I don't deny that we would still need roads. Flying cars would relieve the pressure on existing roads and reduce the maintenance costs required to keep expanding the available traffic lanes. Roads could become more about our human habitats than about providing streets wide enough for two firetrucks traveling at high speeds in opposite directions, because firetrucks could also fly.
anthony bruni 30+
Dave Kilman
A public transportation system requires a surplus number of vehicles to avoid shortages during peak hours. Many of them become idle for much of the day, but overall the number of idle vehicles reduces substantially. Therefore, with proper planning, the "shortages of flying pods" shouldn't happen, as long as the surplus number of pods remains high enough to cover peak hours.

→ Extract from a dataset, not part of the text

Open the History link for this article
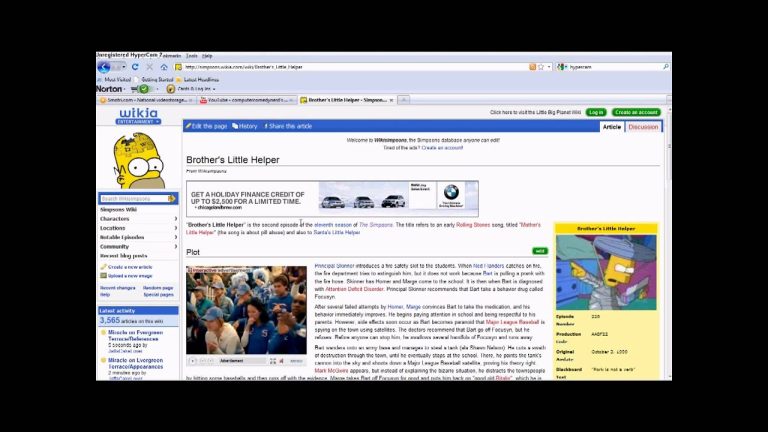The width and height of the screenshot is (768, 432). pos(245,126)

I agree that getting this "off the ground" :-) will require some major work. Perhaps, before this conversation expires we might see some input into that too. I appreciate your comments. I consider even critical perspectives helpful in design. Indeed, they sometimes prove the most helpful.
anthony bruni 30+
Dave Kilman
I've thought of a few more.
The same problems airlines face, related to bad weather, might affect flying cars too. Limited visibility would make it more dangerous to fly, except perhaps in a highly controlled local region. Freezing conditions, such as icing, might not matter to a craft without wings. If large amounts of snow or ice did shut down the system, it would not differ so much from having snow days; people simply stay home until conditions improve. On the other hand, if flying cars could fly safely in such conditions, they would not depend on clearing snow or ice from miles and miles of roads.
The social problem involved with getting some city to play the role of early adopter would likely prove difficult. Who wants to think about flying cars possibly crashing into their house? Restrictive flight paths could reduce the likelihood of such crashes. Even so, many voting citizens would likely oppose the idea for other reasons too. On the large scale of planet-wide primary transportation, the idea makes sense, but what incentive does a single small region have to play the role of test subjects? This might require special incentives for early adopters. Another approach would form a charter city where people volunteer to live in an experimental city designed to depend on flying cars as the primary mode of transportation within the city.
Paul Romer: The world's first charter city?
http://www.ted.com/talks/paul_romer_the_world_s_first_charter_city.html
Ken brown 30+
We solve this,we get off the ground,though how far away this option will be available is anyones guess.heres a link you might find helpful,if we can reproduce this effect using e.m fields to power a future vehicle that has nil effect upon the environment then we will see an advancement of all tech at an exponential level unseen.Maybe we can use that Quantum machine D-wave apparently developed to figure it out faster.
http://www.nature.com/news/2011/110603/full/news.2011.346.html
http://spectrum.ieee.org/tech-talk/computing/hardware/a-first-for-quantum-computing
This is all speculation but what if we put our farms in the air?
Or even use a DNA computer to fly it for us
http://www.latimes.com/news/science/la-sci-0603-molecular-computer-20110603,0,6631809.story
Dave Kilman
Dave Kilman
Jean-Luc Giraud
And now the EU is asking America what HAARP is about.
Bruce Cathie believes in that energy and I wish nations would get on with it, instead of trying to see how it can be abused. The UFO grid power-stations are (nearly?) finished. Maybe for December 2012?